Estratto del testo
***

Ieri i Talebani hanno annunciato il nuovo governo dell'Afghanistan: il premier è nella lista dei terroristi internazionali compilata dall’ONU, mentre sulla testa del ministro dell'Interno pende una taglia da 10 milioni di dollari

Il nuovo governo dell’Afghanistan dimostra che i Talebani non sono cambiati

AAMIR QURESHI/AFP via Getty Images

Nella giornata di ieri, in una conferenza stampa da Kabul, il portavoce dei Talebani Zabihullah Mujahid ha annunciato la formazione di quello che è nei fatti il nuovo governo dell’Afghanistan – che dopo 20 anni, in seguito alla conquista del Paese da parte dei Talebani lo scorso agosto, è tornato a chiamarsi Emirato Islamico di Afghanistan. E se prima di ieri, ascoltando le loro dichiarazioni in un certo qual modo “moderate” (per esempio quelle sulla loro volontà di costituire un “governo inclusivo”) in molti si chiedevano se i Talebani non fossero cambiati in questi 20 anni, la lista dei ministri presentata ieri da Mujahid sembra spazzare via questa illusione. 

Questo già a partire dal primo ministro: Mohammad Hasan Akhund, già ministro degli Esteri e poi vicepremier l’ultima volta che i Talebani hanno governato l’Afghanistan e il cui nome è nella lista dei terroristi internazionali compilata dall’ONU. Il vicepremier sarà invece Abdul Ghani Baradar, uno dei principali leader del gruppo, arrestato nel 2010, rilasciato nel 2018 dall’amministrazione Trump e diventato poi l’uomo che ha guidato la delegrazione dei Talebani durante i negoziati di Doha con gli Stati Uniti nel 2020. 

Altri nomi interessanti sono quello del ministro dell’Interno, che sarà Sirajuddin Haqqani: è il leader della cosiddetta “Rete Haqqani”, un gruppo armato strettamente legato ai Talebani e considerato il loro contatto con al-Qaeda e con il Pakistan. Il paradosso ora è che Sirajuddin Haqqani, uno dei criminali più ricercati dall’FBI e su cui pende una taglia da 10 milioni di dollari del Dipartimento di Stato, fa parte del governo dell’Afghanistan. Interessante anche il ministro della Difesa: è il Mullah Yaqoob, figlio del Mullah Omar, storico fondatore e primo leader dei Talebani. L’attuale leader del gruppo, Hibatullah Akhundzada, non ha incarichi ufficiali ma secondo alcuni analisti potrebbe ritagliarsi un ruolo di supervisione generale simile a quello della Guida Suprema nel sistema di governo iraniano.

***

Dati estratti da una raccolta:
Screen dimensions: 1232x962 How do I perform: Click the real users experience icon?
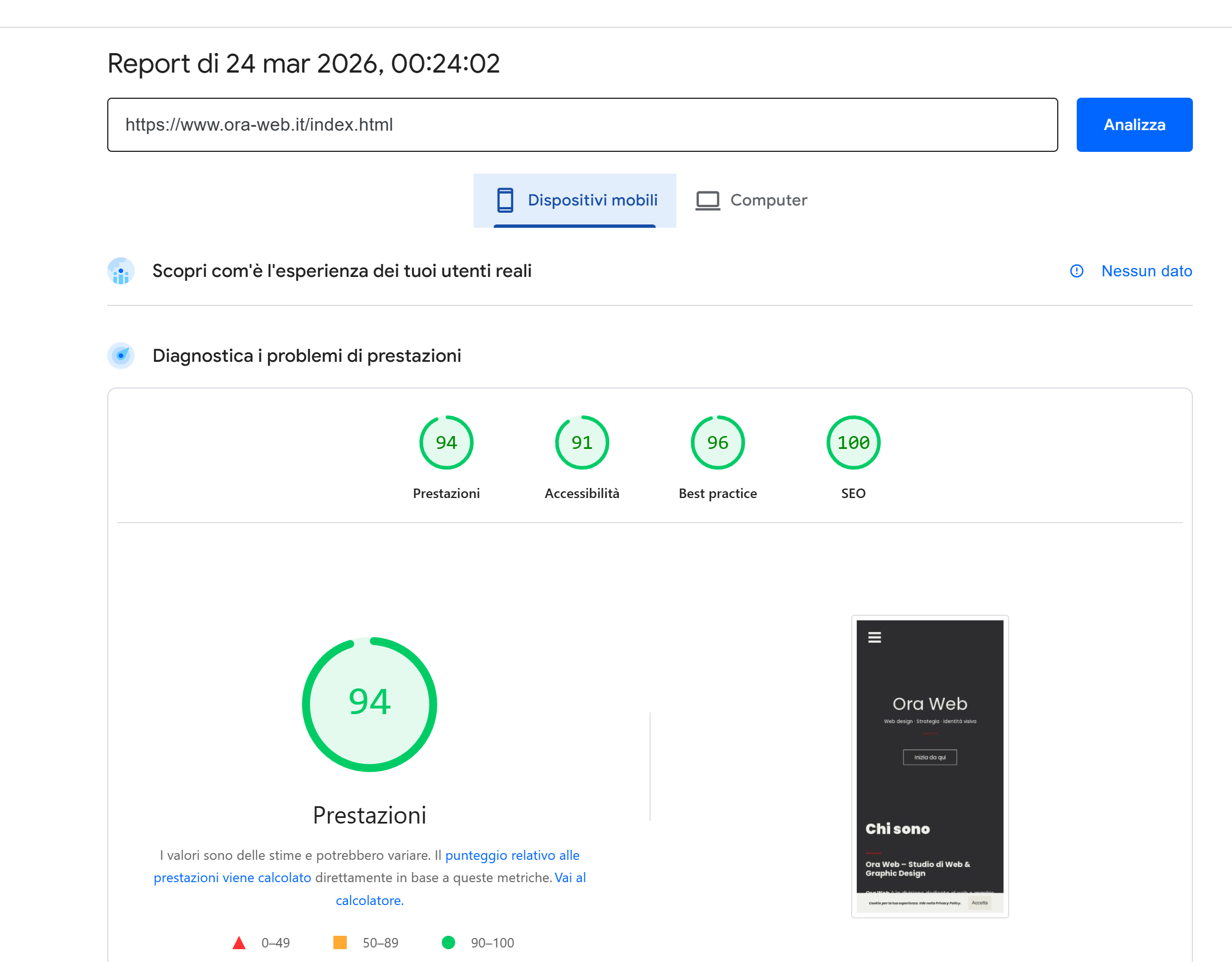(121, 271)
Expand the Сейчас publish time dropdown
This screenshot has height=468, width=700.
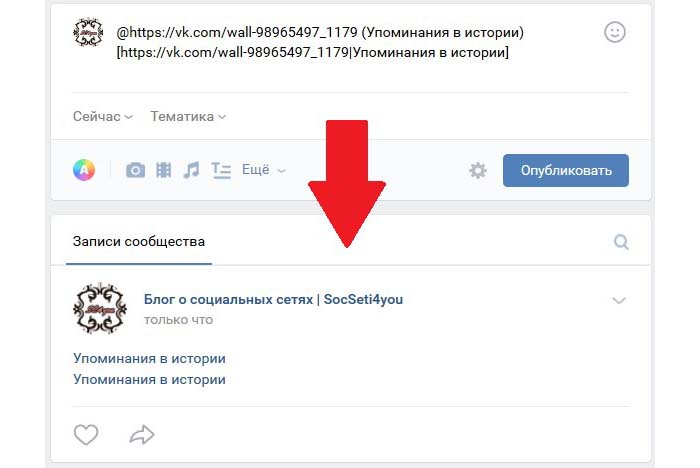pos(103,117)
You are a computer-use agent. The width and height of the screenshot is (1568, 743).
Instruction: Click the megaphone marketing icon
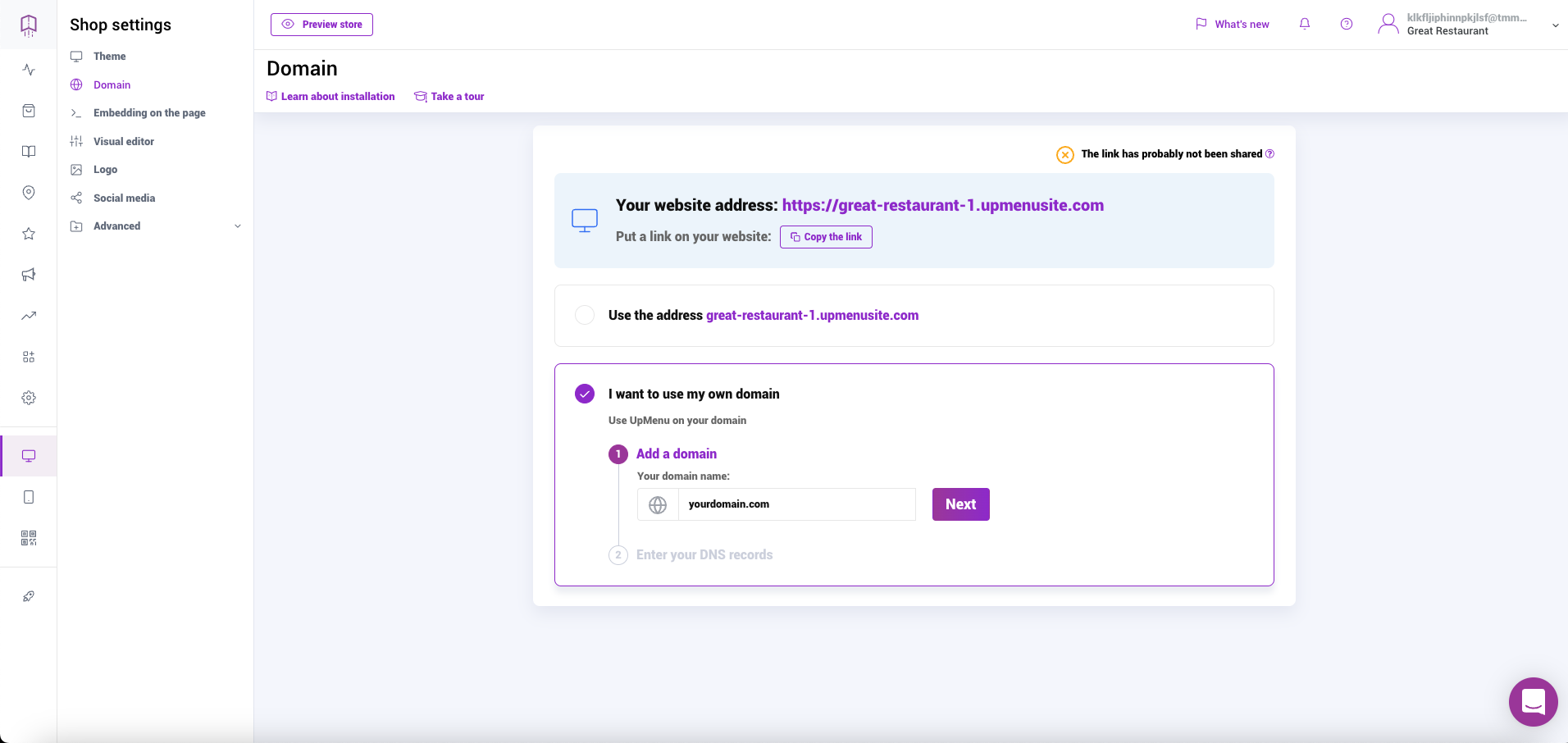(x=29, y=275)
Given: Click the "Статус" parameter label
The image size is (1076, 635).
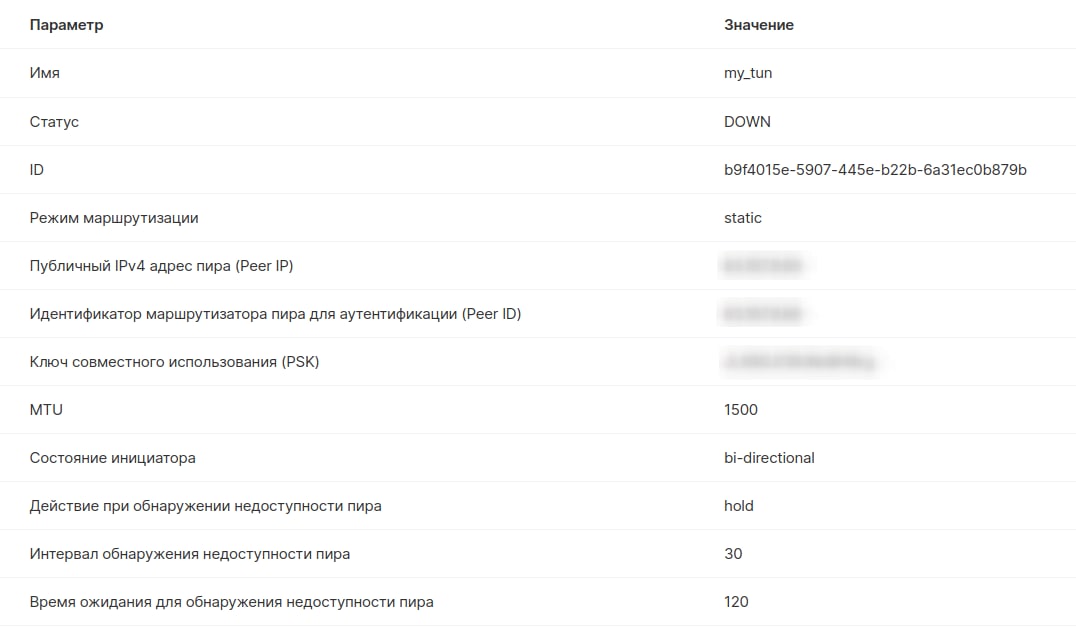Looking at the screenshot, I should coord(54,122).
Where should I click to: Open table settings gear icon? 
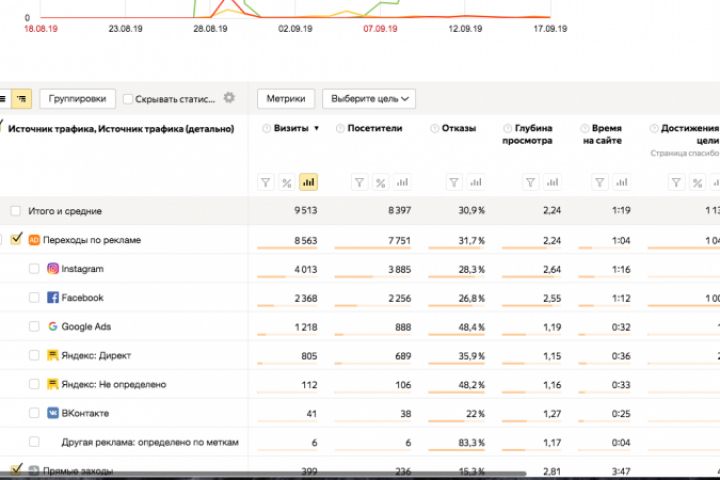(229, 98)
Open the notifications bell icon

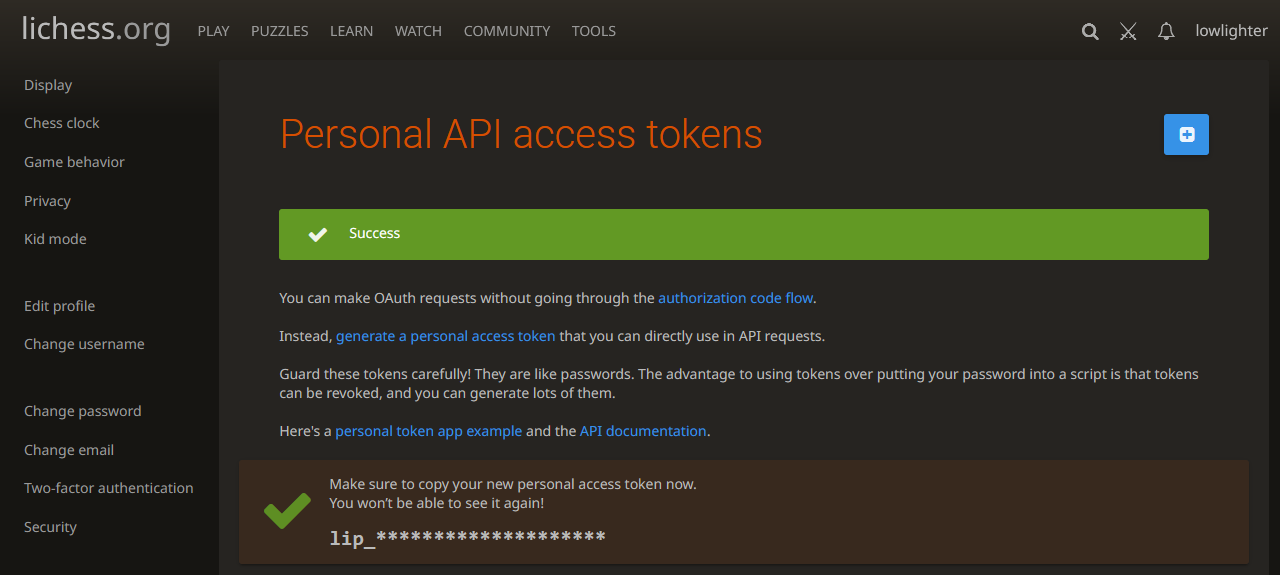click(1166, 31)
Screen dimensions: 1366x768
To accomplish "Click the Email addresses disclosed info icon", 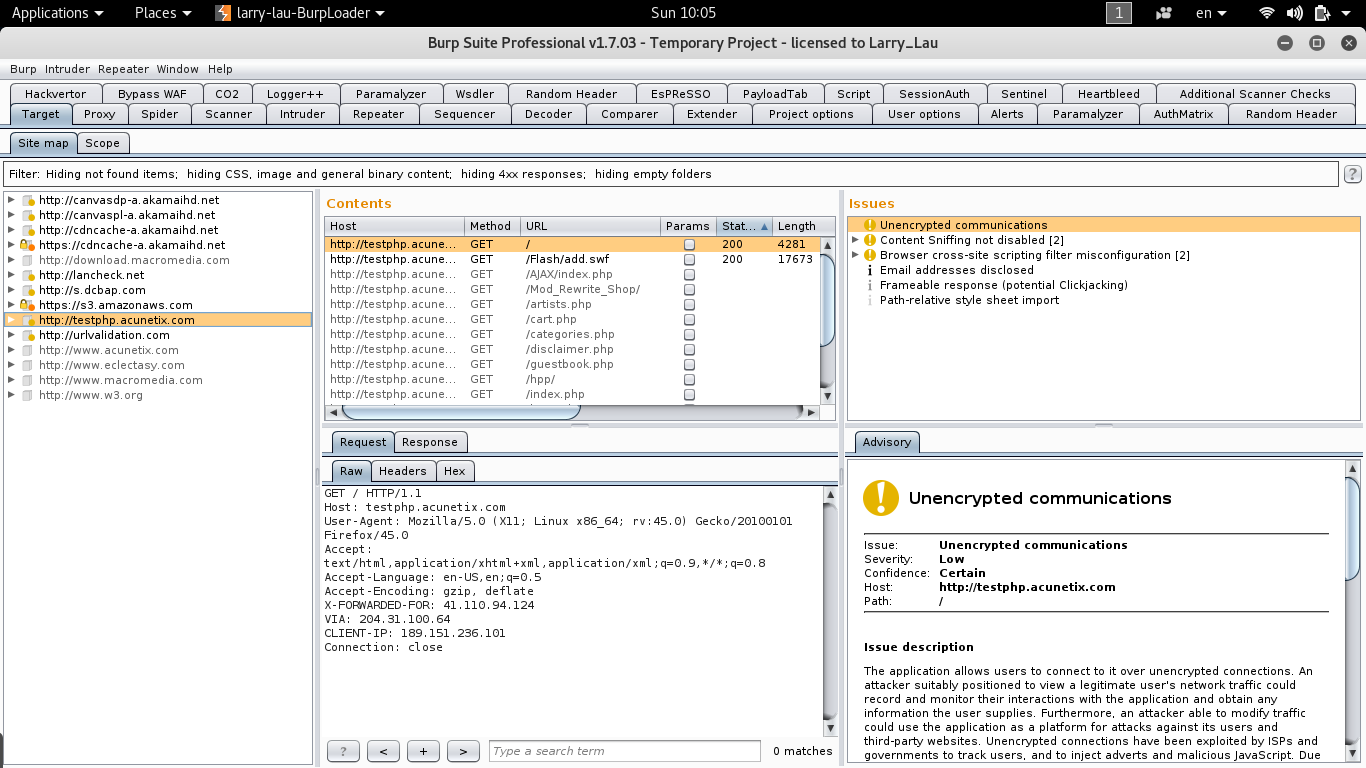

***

Le sfide
(A) Ricopia fedelmente le righe dell'elenco che vanno da quella contenente "You are a computer-use" fino alla fine dell'elenco, estremi compresi, senza riportare le immagini.
(B) Prosegui l'articolo sul nuovo governo talebano dell'Afghanistan a partire dall'ultima frase riportata.

Le risposte
(A)
You are a computer-use agent. The width and height of the screenshot is (1568, 743).
Instruction: Click the megaphone marketing icon
(x=29, y=275)
Given: Click the "Статус" parameter label
The image size is (1076, 635).
Looking at the screenshot, I should coord(54,122).
Where should I click to: Open table settings gear icon? 
(229, 98)
Open the notifications bell icon

click(1166, 31)
Screen dimensions: 1366x768
To accomplish "Click the Email addresses disclosed info icon", 

(B)
Nella sua conferenza stampa Zabihullah Mujahid ha sottolineato come questo governo sia comunque provvisorio – più avanti ne verrà nominato un altro. Ma è comunque rilevante per almeno due motivi: il primo è che l’annuncio è arrivato con notevole ritardo rispetto alla conquista dell’Afghanistan da parte del gruppo, il che fa pensare che all’interno dei Talebani la situazione non sia tutta rose e fiori; ci sarebbero scontri tra fazioni e il ritardo nell’annuncio sarebbe stato dovuto proprio alla necessità di mediare. Un indizio in questo senso è il nome del primo ministro, Mohammad Hasan Akhund, un leader di secondo piano del gruppo che alcuni analisti considerano una scelta di compromesso.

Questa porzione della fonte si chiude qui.